(Dataset items)
BEGIN
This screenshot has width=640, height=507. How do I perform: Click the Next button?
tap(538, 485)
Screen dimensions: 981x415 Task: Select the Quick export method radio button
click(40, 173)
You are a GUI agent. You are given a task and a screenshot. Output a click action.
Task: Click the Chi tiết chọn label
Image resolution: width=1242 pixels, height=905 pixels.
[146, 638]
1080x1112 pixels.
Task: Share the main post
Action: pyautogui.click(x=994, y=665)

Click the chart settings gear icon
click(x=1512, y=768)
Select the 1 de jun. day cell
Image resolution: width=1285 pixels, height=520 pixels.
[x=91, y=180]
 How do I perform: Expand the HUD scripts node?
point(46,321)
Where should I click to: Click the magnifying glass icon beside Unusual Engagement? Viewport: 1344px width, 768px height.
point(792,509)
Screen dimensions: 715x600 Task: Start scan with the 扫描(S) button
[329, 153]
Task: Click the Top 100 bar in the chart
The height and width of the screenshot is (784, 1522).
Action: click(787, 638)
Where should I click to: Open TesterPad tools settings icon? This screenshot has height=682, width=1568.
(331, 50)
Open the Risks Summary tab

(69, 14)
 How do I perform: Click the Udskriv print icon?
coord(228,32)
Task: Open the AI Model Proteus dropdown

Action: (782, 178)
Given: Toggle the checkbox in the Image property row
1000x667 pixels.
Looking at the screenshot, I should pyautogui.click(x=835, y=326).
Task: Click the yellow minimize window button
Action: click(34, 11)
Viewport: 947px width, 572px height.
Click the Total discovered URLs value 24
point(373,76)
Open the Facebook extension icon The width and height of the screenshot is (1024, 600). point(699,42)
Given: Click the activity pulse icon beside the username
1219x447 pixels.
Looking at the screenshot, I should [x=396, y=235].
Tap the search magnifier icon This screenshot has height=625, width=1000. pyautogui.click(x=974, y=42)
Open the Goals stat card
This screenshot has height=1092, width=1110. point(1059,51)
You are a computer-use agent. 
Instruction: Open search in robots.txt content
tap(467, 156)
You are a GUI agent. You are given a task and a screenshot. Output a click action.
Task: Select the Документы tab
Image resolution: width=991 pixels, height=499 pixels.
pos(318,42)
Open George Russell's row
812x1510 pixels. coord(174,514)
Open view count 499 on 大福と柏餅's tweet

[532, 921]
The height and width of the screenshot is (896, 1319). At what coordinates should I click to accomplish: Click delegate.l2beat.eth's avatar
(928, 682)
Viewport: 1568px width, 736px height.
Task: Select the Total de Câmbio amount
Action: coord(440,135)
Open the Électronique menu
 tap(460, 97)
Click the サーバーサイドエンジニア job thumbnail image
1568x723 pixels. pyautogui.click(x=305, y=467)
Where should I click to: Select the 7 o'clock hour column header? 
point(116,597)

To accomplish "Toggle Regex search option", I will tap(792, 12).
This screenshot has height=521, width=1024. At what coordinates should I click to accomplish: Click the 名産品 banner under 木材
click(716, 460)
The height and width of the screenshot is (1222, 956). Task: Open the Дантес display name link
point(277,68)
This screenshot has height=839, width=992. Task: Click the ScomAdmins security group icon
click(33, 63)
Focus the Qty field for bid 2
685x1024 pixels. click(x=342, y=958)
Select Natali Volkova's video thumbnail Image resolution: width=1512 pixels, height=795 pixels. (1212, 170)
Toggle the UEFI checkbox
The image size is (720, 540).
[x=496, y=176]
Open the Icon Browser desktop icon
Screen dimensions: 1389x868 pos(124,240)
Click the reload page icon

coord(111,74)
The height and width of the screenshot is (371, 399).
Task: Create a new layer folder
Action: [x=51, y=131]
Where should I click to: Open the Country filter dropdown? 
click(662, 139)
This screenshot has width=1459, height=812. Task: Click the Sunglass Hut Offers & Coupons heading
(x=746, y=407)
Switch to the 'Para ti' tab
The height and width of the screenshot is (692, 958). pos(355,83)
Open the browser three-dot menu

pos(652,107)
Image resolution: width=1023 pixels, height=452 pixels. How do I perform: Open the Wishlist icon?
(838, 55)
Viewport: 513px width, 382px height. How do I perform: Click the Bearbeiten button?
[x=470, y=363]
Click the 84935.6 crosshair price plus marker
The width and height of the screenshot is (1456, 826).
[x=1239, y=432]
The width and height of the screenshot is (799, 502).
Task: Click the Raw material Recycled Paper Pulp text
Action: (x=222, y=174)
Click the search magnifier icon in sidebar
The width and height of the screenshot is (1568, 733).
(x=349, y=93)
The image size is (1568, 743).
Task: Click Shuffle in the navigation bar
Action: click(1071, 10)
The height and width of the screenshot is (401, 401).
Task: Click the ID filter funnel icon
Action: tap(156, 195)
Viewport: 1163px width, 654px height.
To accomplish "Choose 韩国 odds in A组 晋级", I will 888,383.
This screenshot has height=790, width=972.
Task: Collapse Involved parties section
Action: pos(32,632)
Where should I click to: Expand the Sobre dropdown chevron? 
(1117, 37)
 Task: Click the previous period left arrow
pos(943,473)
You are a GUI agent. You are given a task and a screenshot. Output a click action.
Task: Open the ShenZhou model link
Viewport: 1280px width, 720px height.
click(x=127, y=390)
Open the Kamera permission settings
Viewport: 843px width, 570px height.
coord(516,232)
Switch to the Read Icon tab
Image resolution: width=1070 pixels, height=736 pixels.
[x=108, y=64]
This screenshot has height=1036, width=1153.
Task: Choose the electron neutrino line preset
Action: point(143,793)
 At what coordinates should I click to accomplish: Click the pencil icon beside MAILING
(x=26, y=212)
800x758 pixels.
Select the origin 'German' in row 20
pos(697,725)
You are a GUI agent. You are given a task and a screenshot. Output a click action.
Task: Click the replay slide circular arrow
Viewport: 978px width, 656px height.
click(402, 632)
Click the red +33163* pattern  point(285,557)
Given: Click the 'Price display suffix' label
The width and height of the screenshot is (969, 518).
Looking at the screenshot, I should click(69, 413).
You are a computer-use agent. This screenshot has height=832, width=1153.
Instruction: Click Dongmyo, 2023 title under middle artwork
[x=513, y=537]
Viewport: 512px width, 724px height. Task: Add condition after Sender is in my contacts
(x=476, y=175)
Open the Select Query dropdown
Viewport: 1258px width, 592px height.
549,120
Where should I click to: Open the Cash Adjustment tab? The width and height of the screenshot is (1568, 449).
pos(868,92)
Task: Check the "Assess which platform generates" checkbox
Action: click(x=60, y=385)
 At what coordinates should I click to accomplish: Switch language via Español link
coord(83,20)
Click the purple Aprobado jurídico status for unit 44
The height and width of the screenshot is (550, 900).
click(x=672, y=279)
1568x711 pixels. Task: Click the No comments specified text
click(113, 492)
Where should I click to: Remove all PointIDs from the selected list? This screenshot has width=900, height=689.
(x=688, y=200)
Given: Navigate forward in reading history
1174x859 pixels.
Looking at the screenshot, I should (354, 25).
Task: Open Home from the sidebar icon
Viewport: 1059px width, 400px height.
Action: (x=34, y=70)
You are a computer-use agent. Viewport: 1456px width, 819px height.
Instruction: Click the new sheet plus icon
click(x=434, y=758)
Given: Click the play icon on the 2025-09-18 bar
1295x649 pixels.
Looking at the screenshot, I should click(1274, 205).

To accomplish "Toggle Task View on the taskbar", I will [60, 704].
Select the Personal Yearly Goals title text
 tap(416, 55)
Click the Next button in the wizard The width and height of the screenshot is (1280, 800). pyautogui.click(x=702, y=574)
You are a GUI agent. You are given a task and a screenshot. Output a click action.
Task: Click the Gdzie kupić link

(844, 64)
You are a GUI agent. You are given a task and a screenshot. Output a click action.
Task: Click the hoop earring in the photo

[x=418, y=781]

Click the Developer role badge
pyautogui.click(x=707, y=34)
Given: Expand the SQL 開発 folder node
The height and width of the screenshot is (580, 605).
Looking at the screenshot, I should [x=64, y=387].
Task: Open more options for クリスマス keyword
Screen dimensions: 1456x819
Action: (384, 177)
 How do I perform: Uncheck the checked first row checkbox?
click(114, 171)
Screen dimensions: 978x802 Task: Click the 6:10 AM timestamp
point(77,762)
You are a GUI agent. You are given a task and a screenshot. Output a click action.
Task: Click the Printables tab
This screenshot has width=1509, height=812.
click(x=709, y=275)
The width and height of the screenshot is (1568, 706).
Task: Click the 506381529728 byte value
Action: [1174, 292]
END
Please set down again, word for word, only the lines from the start of the entries through the line with "Tap the search", both ends included.

This screenshot has width=640, height=507. How do I perform: Click the Next button?
tap(538, 485)
Screen dimensions: 981x415 Task: Select the Quick export method radio button
click(40, 173)
You are a GUI agent. You are given a task and a screenshot. Output a click action.
Task: Click the Chi tiết chọn label
Image resolution: width=1242 pixels, height=905 pixels.
[146, 638]
1080x1112 pixels.
Task: Share the main post
Action: pyautogui.click(x=994, y=665)

Click the chart settings gear icon
click(x=1512, y=768)
Select the 1 de jun. day cell
Image resolution: width=1285 pixels, height=520 pixels.
[x=91, y=180]
 How do I perform: Expand the HUD scripts node?
point(46,321)
Where should I click to: Click the magnifying glass icon beside Unusual Engagement? Viewport: 1344px width, 768px height.
point(792,509)
Screen dimensions: 715x600 Task: Start scan with the 扫描(S) button
[329, 153]
Task: Click the Top 100 bar in the chart
The height and width of the screenshot is (784, 1522).
Action: click(787, 638)
Where should I click to: Open TesterPad tools settings icon? This screenshot has height=682, width=1568.
(331, 50)
Open the Risks Summary tab

(69, 14)
 How do I perform: Click the Udskriv print icon?
coord(228,32)
Task: Open the AI Model Proteus dropdown

Action: (782, 178)
Given: Toggle the checkbox in the Image property row
1000x667 pixels.
Looking at the screenshot, I should pyautogui.click(x=835, y=326).
Task: Click the yellow minimize window button
Action: click(34, 11)
Viewport: 947px width, 572px height.
Click the Total discovered URLs value 24
point(373,76)
Open the Facebook extension icon The width and height of the screenshot is (1024, 600). point(699,42)
Given: Click the activity pulse icon beside the username
1219x447 pixels.
Looking at the screenshot, I should [x=396, y=235].
Tap the search magnifier icon This screenshot has height=625, width=1000. pyautogui.click(x=974, y=42)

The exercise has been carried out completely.